##### Entries supplied

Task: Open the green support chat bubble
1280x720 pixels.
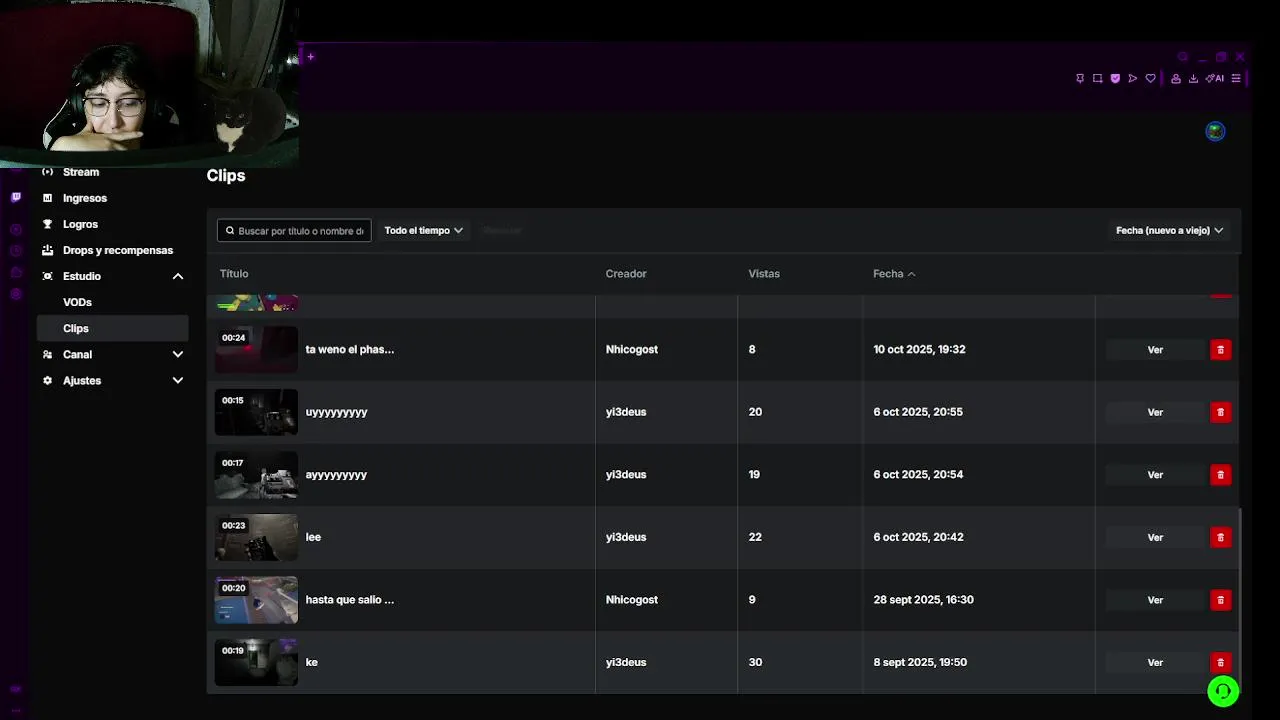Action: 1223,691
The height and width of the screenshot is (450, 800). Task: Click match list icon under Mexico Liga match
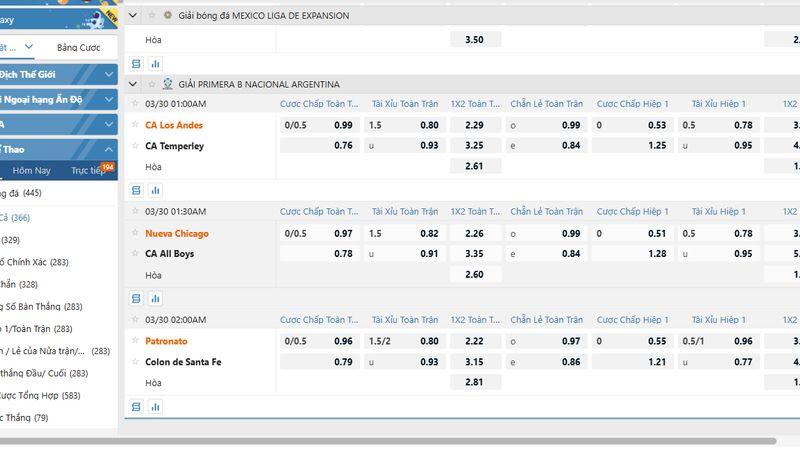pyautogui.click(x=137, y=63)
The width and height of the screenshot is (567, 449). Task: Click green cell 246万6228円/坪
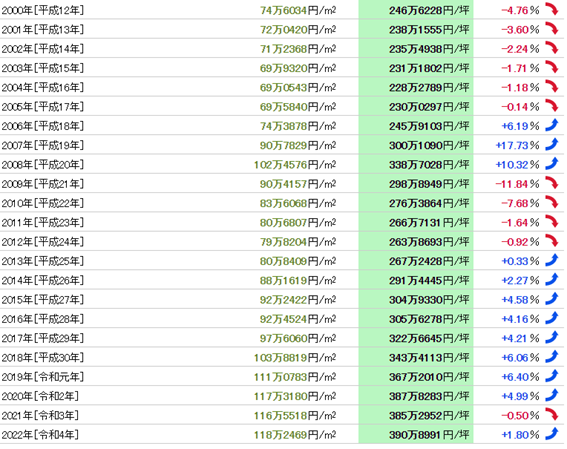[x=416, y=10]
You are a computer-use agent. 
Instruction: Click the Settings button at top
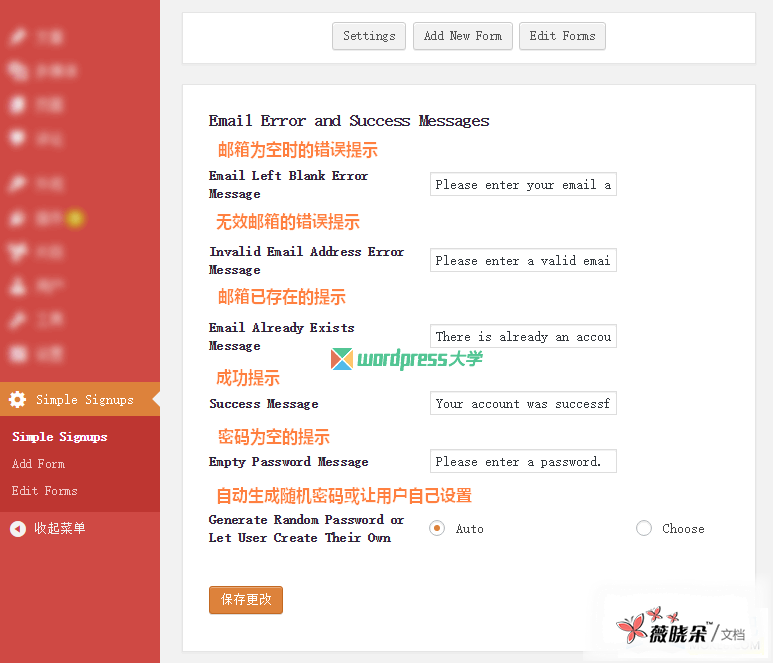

##########

Try it: Take the entries above and set them down exactly, minus the pictures.

Task output:
Task: Open the green support chat bubble
1280x720 pixels.
Action: 1223,691
The height and width of the screenshot is (450, 800). Task: Click match list icon under Mexico Liga match
pyautogui.click(x=137, y=63)
The width and height of the screenshot is (567, 449). Task: Click green cell 246万6228円/坪
[x=416, y=10]
You are a computer-use agent. 
Instruction: Click the Settings button at top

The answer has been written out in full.